Dice la leggenda che uno dei due era un angelo e l'altro addirittura un diavolo! Utilizzando il baule come fantastico ascensore ecco dunque una fiabesca discesa agli inferi dove incontriamo un simpatico personaggio: un diavoletto che al contrario di tutti i suoi simili è stanco del buio dell' inferno e desidera vedere quello che succede sulla terra.

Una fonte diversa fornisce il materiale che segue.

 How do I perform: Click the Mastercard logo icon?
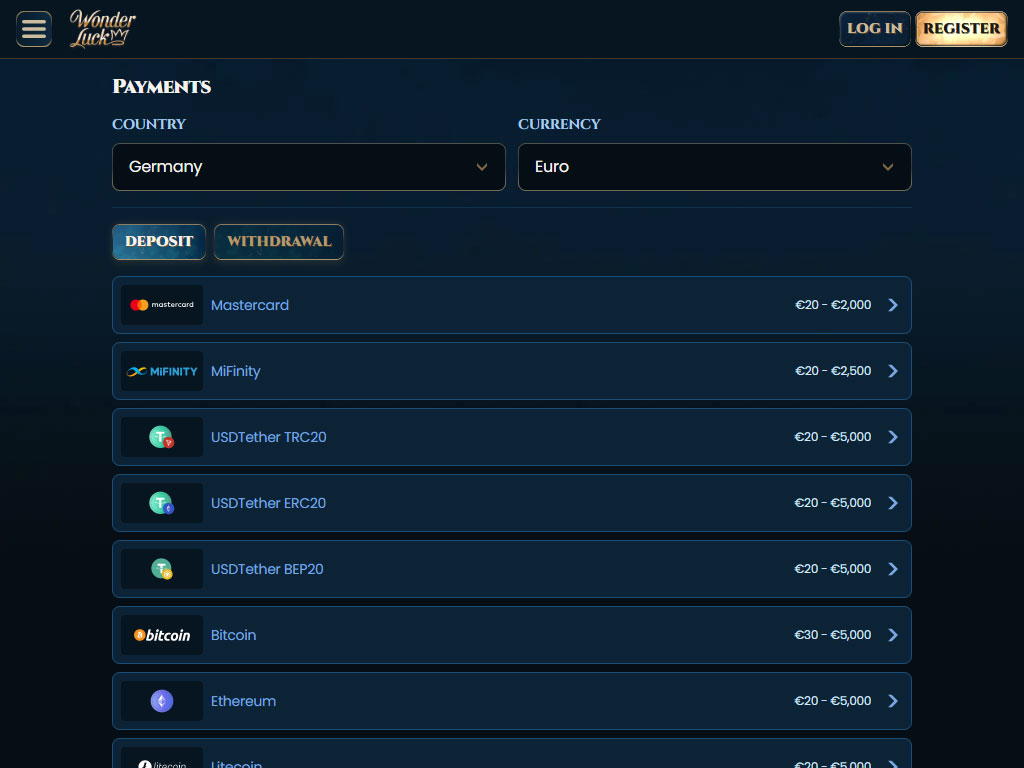pos(162,305)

Non ha nessuna voglia di starsene lì ad attizzare il fuoco mentre tutti gli angeli e gli uomini festeggiano il Natale. Il nostro diavoletto si sente diverso dagli altri suoi compagni diabolici perchè non è cattivo, ma buono e dentro il petto sente battere un cuore desideroso di scoprire il mondo, di aprirsi alla vita e respirare l' aria festosa del Natale. Così, senza farsi vedere decide di uscire dal sottosuolo per ammirare le stelle, contemplare le montagne, le case, i villaggi ed entrare nel teatro del presepe. Sulla sua strada però compare un angioletto che spianando la tromba gli intima di star lontano da Betlemme perchè diavoli, draghi, streghe, maghi e tutte le altre creature malvagie, non sono ammesse al presepe.
La Notte santa è fatta per la pace in terra e per gli uomini di buona volontà, non per trame tenebrose, incubi, odio e vendetta. Invano il diavolo protesta la sua innocenza e giura che ha sempre preferito la nascita alla morte e la felicità alla dannazione. L'angelo non gli crede. Soltanto dopo una surreale battaglia a colpi di ombrello e acqua benedetta, i due antagonisti decidono di far pace e scoprono in fondo di essere entrambi desiderosi di vedere quello che succede alla Capanna.
Così si incamminano insieme verso Betlemme. Ma c'è ancora un problema da risolvere: come far entrare un diavolo al presepe? Si tratta di rendere presentabile un così cattivo soggetto. L'angelo allora rivela l' esistenza di un magico bastone custodito tra le nuvole a cui è appesa una campanella d'oro capace di cambiare forma alle cose e alle persone.
I due affrontano insieme l'impresa di salire fino al cielo e prendere in prestito quel miracoloso oggetto. Così ha inizio una salita al Paradiso che culmina con la trasformazione provvisoria dei due personaggi nell' Asino e nel Bue. In questo modo angioletto e diavoletto potranno vedere da vicino gli straordinari avvenimenti che accadono ed entrare a mezzanotte nel cuore stesso del Natale.